28 lipca, 2013 autor dacheng

Jest to odpowiedź na pytanie zadane po opublikowaniu „O Yiquan i nie tylko”.

„If openness and competition are such a good thing for the CMA’s, why set up a separate competitive format (like Yiquan PH comps), where the level of competition will inevitably be lower than in other established formats? Why not just train for and enter judo, boxing, MMA comps etc.?”

Practitioners of various CMA should think for themselves which is the way more suitable for the art which they are practicing. Do they want to practice that art in depth or do they want to switch to those modern established formats instead? I was already addressing this issue above.

So some would practice a traditional art, and they would not engage in tournament testing, because their art is not suitable for this.

Then because of the same reason, some would rather give up that art and switch to training for modern established competition format.

And some would try to do both, training some CMA and participating in those modern tournaments. But if they don’t really focus seriously (and completely or almost completely) on training preparing for those competitions, they will only be able to participate in some low level tournaments.

Now, I already stated above that we think that there is another reasonable way – establishing tournament rules which would suit characteristic of a given art.

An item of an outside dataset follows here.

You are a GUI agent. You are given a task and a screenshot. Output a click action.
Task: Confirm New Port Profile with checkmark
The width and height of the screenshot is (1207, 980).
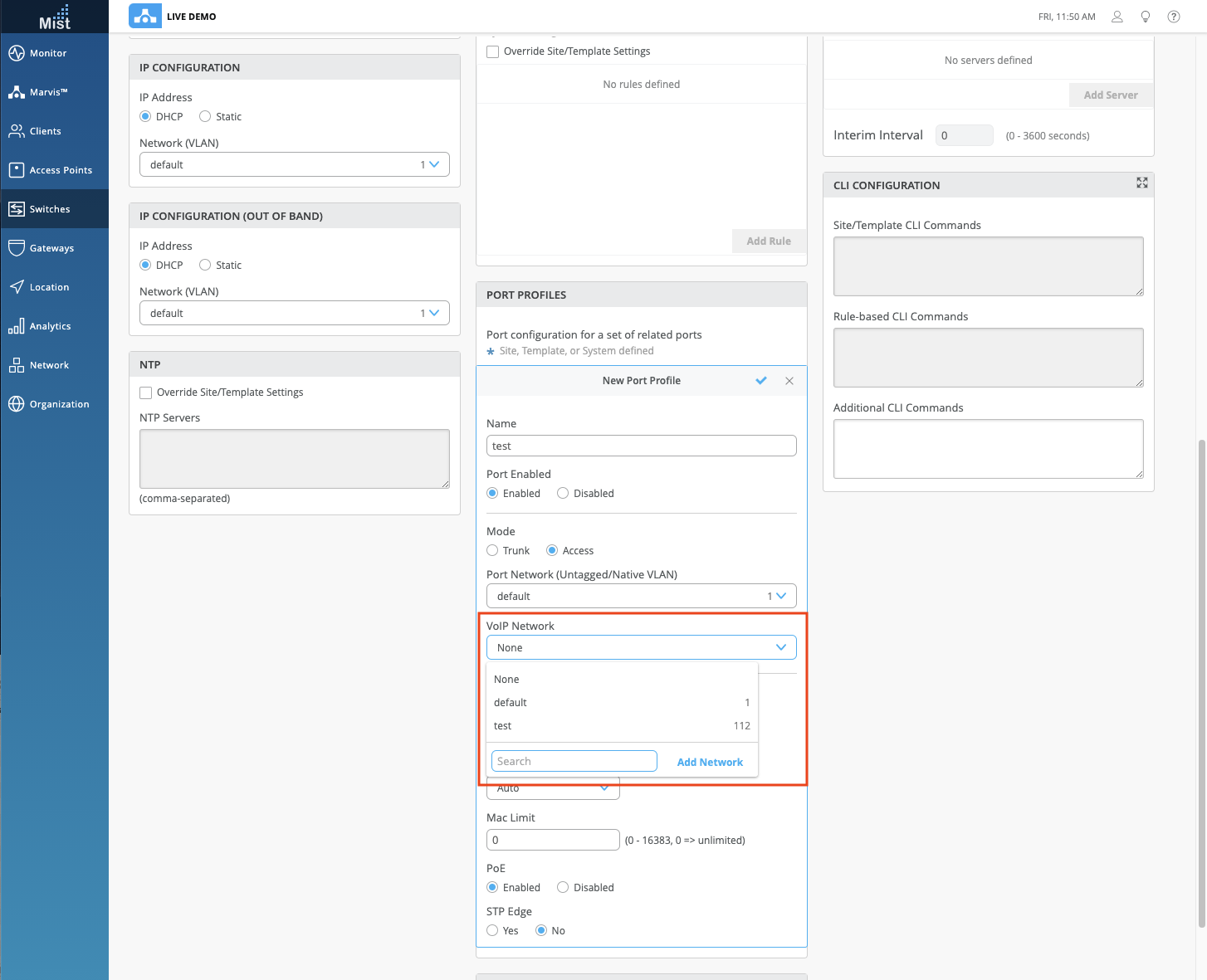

Of course having some tests of your skill using different rules is useful too. But is this reasonable to focus mainly on using different rules, or to focus primarily on the rules which are designed to promote the core skills of your art? In my opinion more reasonable is the second.

Now, quite often you can hear opinion, which is actually quite weird, that because yiquan is „formless”, it is about zhan zhuang and shi li training to develop „hunyuan li”, but it doesn’t teach „how to fight”. So some people advice you to go to train boxing or some other art. For me absolutely crazy idea. Completely different from what we learn in Yao’s line, and from what Wang Xiangzhai was teaching, and also what he was writing.

Wang Xiangzhai stressed ability of adapting to situation, instead of using sets of fixed techniques (which of course is not different from proper understanding of xingyi or bagua), but it doesn’t mean that yiquan has no character if we are talking about the way of fighting. This would be a big misunderstanding. The characteristic of yiquan fighting is really not so much different from xingyi with some bagua influence. Also presence of tui shou in yiquan is important element, and our pushing hands seem to be much more influenced by Fujian white crane drills (Wang Xiangzhai for several years training together with white crane people in Fujian)  than taijiquan.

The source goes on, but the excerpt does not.